# Antique tractor, steam, and engine show, Cumming, GA Nov. 12-14, 2004



## bontai Joe (Sep 16, 2003)

Here is a link:

http://www.cityofcumming.net/Departments/Fairgrounds/Steam_and_Gas_Show/steam_and_gas_show.html


----------



## Steve (Oct 20, 2004)

Anybody going to this besides me? :usaflag:


----------



## psrumors (Apr 25, 2004)

I will do my best to be there. Have had a sick wife for the past 3 weeks who is on the road to recovery. If she continues to do well I will be there.


----------



## Steve (Oct 20, 2004)

If you go, will you be bringing a tractor?


----------



## psrumors (Apr 25, 2004)

No tractor for me. How about you?

Anyone else going. Still looks like I may be able to make it. I would be there early Saturday morning. Got to get back for the GA / Auburn game at 3:30.


----------



## bontai Joe (Sep 16, 2003)

I hope that if anyone goes, that they give the rest of us a full report on what you saw, how was the food, and post some pics if possible.
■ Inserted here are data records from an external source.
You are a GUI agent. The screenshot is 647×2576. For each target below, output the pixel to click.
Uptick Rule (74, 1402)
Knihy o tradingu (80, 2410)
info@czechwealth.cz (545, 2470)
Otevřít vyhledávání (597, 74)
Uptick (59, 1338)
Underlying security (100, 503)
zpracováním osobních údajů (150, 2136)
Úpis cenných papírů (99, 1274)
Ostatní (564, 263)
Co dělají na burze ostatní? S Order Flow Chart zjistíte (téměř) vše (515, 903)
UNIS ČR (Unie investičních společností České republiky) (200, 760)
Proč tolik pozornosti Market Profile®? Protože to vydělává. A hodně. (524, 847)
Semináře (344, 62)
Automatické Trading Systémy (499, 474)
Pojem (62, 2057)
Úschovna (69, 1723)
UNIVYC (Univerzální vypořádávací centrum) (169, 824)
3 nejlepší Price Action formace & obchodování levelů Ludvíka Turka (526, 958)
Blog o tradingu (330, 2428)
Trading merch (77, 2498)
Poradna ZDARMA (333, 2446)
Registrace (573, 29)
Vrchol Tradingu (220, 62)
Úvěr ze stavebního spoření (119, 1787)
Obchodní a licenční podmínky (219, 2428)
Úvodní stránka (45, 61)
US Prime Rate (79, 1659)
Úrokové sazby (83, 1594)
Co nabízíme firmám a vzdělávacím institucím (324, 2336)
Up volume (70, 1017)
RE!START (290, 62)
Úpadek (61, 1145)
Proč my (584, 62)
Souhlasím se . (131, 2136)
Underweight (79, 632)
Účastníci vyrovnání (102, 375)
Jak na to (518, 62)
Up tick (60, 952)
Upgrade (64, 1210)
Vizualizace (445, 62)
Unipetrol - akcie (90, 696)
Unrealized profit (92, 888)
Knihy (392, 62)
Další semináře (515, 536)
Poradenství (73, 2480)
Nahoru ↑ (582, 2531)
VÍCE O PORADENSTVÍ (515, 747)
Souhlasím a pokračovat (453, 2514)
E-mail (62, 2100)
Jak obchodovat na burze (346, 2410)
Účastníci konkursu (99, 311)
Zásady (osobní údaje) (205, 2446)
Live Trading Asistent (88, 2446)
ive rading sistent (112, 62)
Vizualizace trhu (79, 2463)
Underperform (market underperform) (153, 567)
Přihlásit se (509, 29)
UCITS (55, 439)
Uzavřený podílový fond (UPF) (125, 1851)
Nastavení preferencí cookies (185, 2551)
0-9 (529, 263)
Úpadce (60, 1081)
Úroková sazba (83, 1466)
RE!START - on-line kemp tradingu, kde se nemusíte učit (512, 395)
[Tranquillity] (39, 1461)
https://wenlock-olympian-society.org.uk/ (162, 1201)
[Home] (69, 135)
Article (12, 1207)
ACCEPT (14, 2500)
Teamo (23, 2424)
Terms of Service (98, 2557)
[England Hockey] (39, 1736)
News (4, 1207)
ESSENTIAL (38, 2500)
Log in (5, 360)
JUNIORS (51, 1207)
Thanks in advance.


----------



## psrumors (Apr 25, 2004)

If I make it Joe I will have camera in hand and money in pocket (for food of course).


----------



## Steve (Oct 20, 2004)

I should be there sometime Saturday. I dont think it will be early though. Probably around 11 or so. I will have my camera as well. 

I will not be bringing the 22 this time. I have to buy a trailer this winter before I start going to shows. 

Steve:bigusa:


----------